Bloggings On EB-5

by Staff

Chicago Regional Center & the Future of the EB-5 Green Card

Anshoo R. Sethi, founder of the Intercontinental Regional Center Trust of Chicago (IRCTC) and A Chicago Convention Center (ACCC), has been charged with fraud, corrupting the EB-5 program and hurting foreign investor relations.

This is a crucial time for the EB-5 program to show its value to the masses. It incorporates significant—and much needed—funds into the U.S. economy, not only due to the initial investment, but also due to the immigrant investor. Once the two year requirement and creation of ten jobs is met, the investor lives in America; their permanent residency contributes significantly to the economy. The incentive for these immigrant investors is to bring their families and business to America. This means day-to-day expenses are also accrued from this new resident. Many even come for America’s school system, and the cost of tuition is an investment in itself.

Needless to say, it doesn’t reflect well on the EB-5 Regional Center pilot program, when fraud enters into it. Founder of two fraudulent companies (ACCC & IRCTC), Anshoo R. Sethi has been detained by the U.S. Securities and Exchange Commissions (SEC) and all his corresponding assets have been frozen. Sethi’s company posed as the “World’s First Zero Carbon Emission Platinum LEED certified” hotel. He received certification for the EB-5 pilot program, by falsifying documentation from several renowned hotels: Hyatt, Intercontinental Hotel Group, & Starwood Hotels. The latter two, Sethi previously had business with, but had long since terminated their relationships.

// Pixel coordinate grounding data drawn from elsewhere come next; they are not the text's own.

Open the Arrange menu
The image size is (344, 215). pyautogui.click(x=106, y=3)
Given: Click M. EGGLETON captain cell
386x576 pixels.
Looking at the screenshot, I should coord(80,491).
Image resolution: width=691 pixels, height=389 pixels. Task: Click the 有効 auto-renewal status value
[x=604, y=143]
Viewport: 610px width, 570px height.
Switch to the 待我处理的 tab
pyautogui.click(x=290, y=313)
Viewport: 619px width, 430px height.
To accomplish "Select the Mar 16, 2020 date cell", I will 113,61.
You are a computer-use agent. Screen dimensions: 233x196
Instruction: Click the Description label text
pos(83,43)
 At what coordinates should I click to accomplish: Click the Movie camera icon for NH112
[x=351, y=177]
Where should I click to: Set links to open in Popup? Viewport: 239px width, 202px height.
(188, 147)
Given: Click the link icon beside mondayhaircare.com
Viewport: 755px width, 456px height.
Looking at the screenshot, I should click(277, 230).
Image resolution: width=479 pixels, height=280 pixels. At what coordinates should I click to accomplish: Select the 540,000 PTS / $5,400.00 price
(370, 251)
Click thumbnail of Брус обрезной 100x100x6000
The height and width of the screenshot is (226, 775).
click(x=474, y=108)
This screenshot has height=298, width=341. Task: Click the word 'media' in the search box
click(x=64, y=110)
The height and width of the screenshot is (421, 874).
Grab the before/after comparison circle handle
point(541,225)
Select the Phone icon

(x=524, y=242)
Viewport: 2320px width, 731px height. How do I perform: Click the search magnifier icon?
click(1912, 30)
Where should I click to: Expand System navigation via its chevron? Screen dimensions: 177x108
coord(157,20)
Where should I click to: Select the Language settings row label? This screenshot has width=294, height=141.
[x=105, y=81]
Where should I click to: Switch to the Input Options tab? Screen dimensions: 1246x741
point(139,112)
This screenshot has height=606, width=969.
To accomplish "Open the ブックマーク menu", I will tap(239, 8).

After approval from the U.S. Citizenship and Immigration Services (USCIS), Sethi promised Chinese foreign investors green cards if they submitted $1 million or $500,000 to the company and $41,500 in administration fees. He guaranteed that if they did not receive a green card, he would refund their investment. After receiving over $145 million from over 250 foreign investors, it was discovered that Sethi had already spent the $11 million he received in administration fees alone. SEC has frozen the remaining $145 million and promises to return these funds to the investors.

Although, $11 million is hardly the tragedy that $145 million would pose, this certainly calls for major EB-5 pilot program reform. The ability to be approved for an EB-5 center is going to undergo severe scrutiny. After all, if a 29yo is claiming to have over 15 years’ experience in a company that’s 35 years’ old (when really it was founded in 2010), then reform is necessary. While current EB-5 regional centers are being reevaluated, ultimately reform will repair and enhance the program’s efficiency. Improvements are best made now, before the program is permanent.

The relations with foreign investors are the most important factor that has been critically damaged. After all, these were 250 immigrant investors prepared to participate in the EB-5 Visa program. However, USCIS is taking EB-5 fraud seriously and is far from an ineffective immigration program.